Monitor Gallery is pleased to present Tacciono i fiori, the new solo exhibition by Thomas Braida, three years after his last solo show in the gallery’s Roman space.

Braida’s pictorial practice unfolds through visual and conceptual digressions, composing still life after still life to construct a narrative suspended between irony and metaphysical reflection. With references ranging from Gramsci (I hate indifference) to Wittgenstein (Of what one cannot speak, thereof one must be silent), from Moravia (The time of indifference) to classical painting, Braida delineates a world in which indifference takes form and chromatic substance.

The exhibition revolves around the recurring motif of flower vases, that “silently bloom” (Nanna or about the inner life of plants, G.T. Fechner): an inversion of the human-centric perspective, where it is nature that now exhibits indifference toward us.
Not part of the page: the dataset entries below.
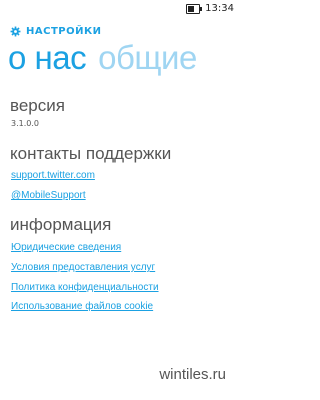 This screenshot has height=400, width=320. I want to click on app-header: НАСТРОЙКИ, so click(56, 32).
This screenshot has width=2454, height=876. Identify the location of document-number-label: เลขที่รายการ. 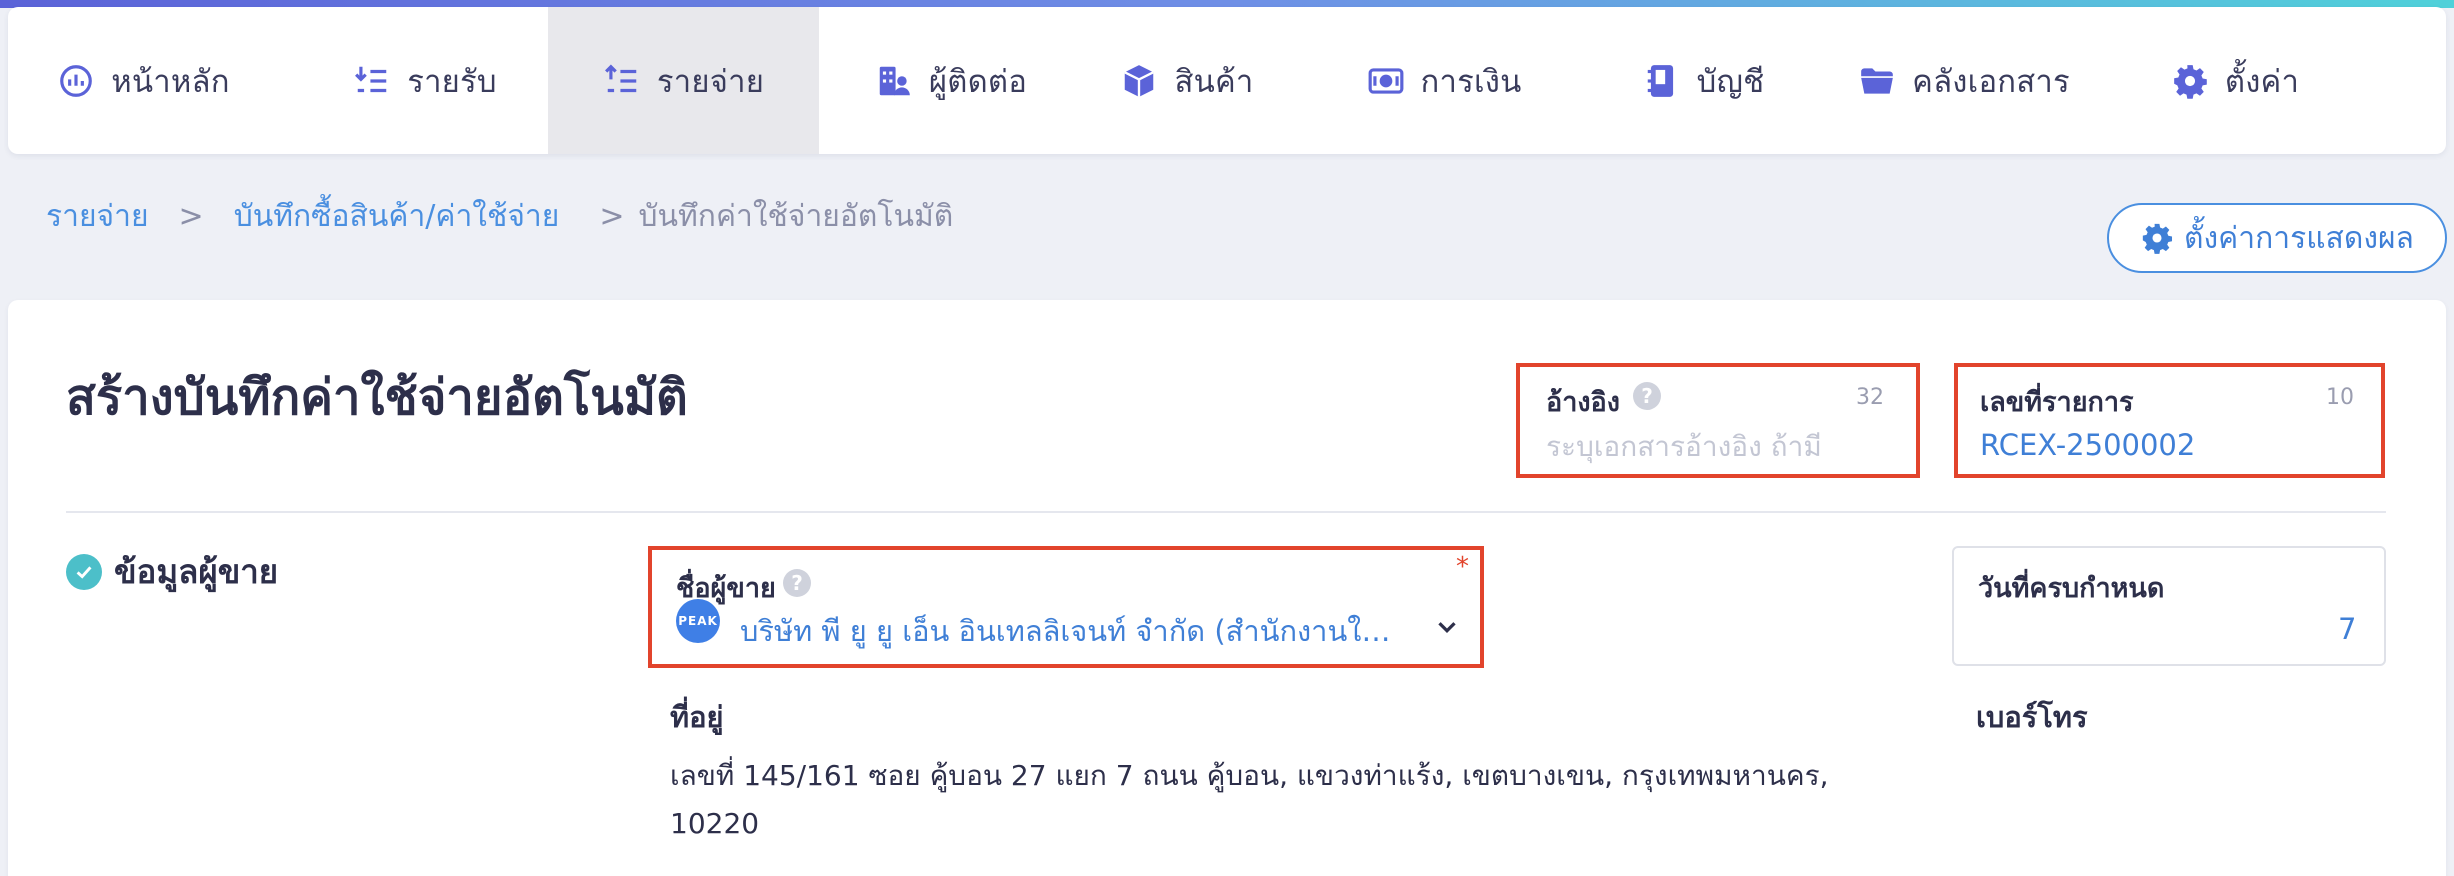
(2057, 402).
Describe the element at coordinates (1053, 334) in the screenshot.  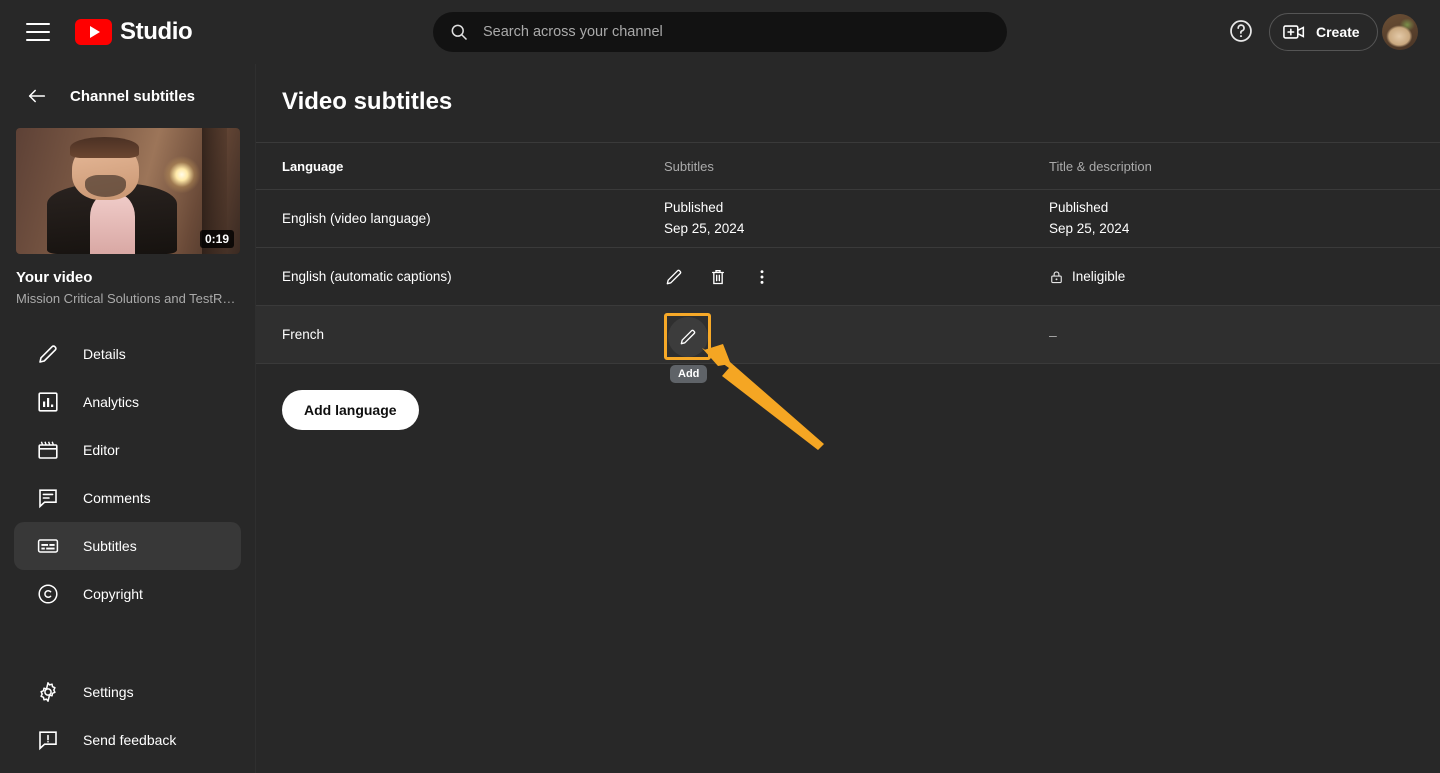
I see `title-status-dash: –` at that location.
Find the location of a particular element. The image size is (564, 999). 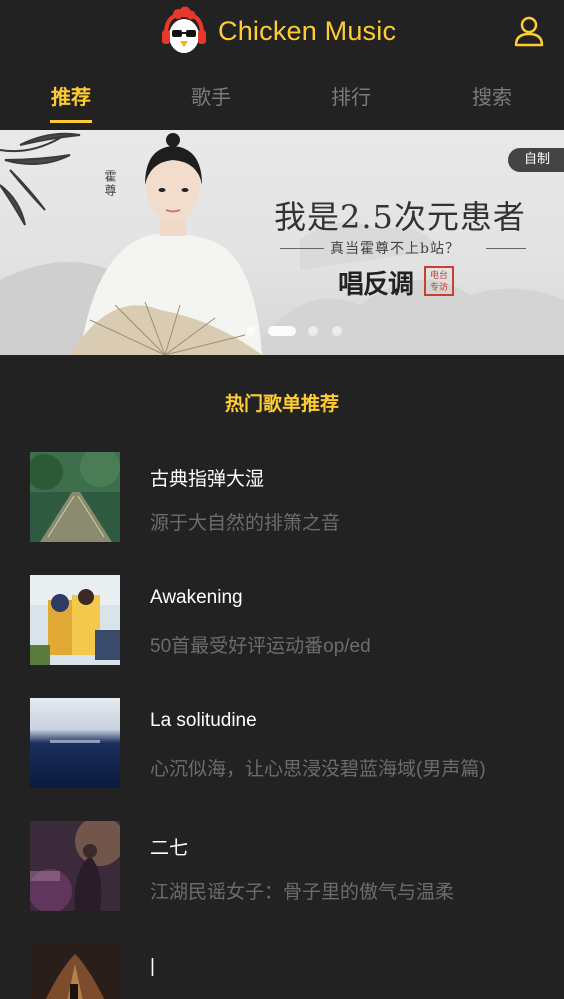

These are images in which the absence of organic life becomes emblematic of detachment. The flowers neither grow or wither — they merely persist, severed from their natural cycle. They neither engage nor resist.

A silent salon. Shiny vases, a panther hidden in the shadows, flowers arranged with an almost sacred care, and seemingly random images. Braida invites us into the house of indifference — a place where every object seems to observe without participating, and every painting holds an emotional enigma.

As Torquato Tasso once wrote, Silent woods and rivers and now, the flowers too are silent: mute witnesses to a reality that flows on.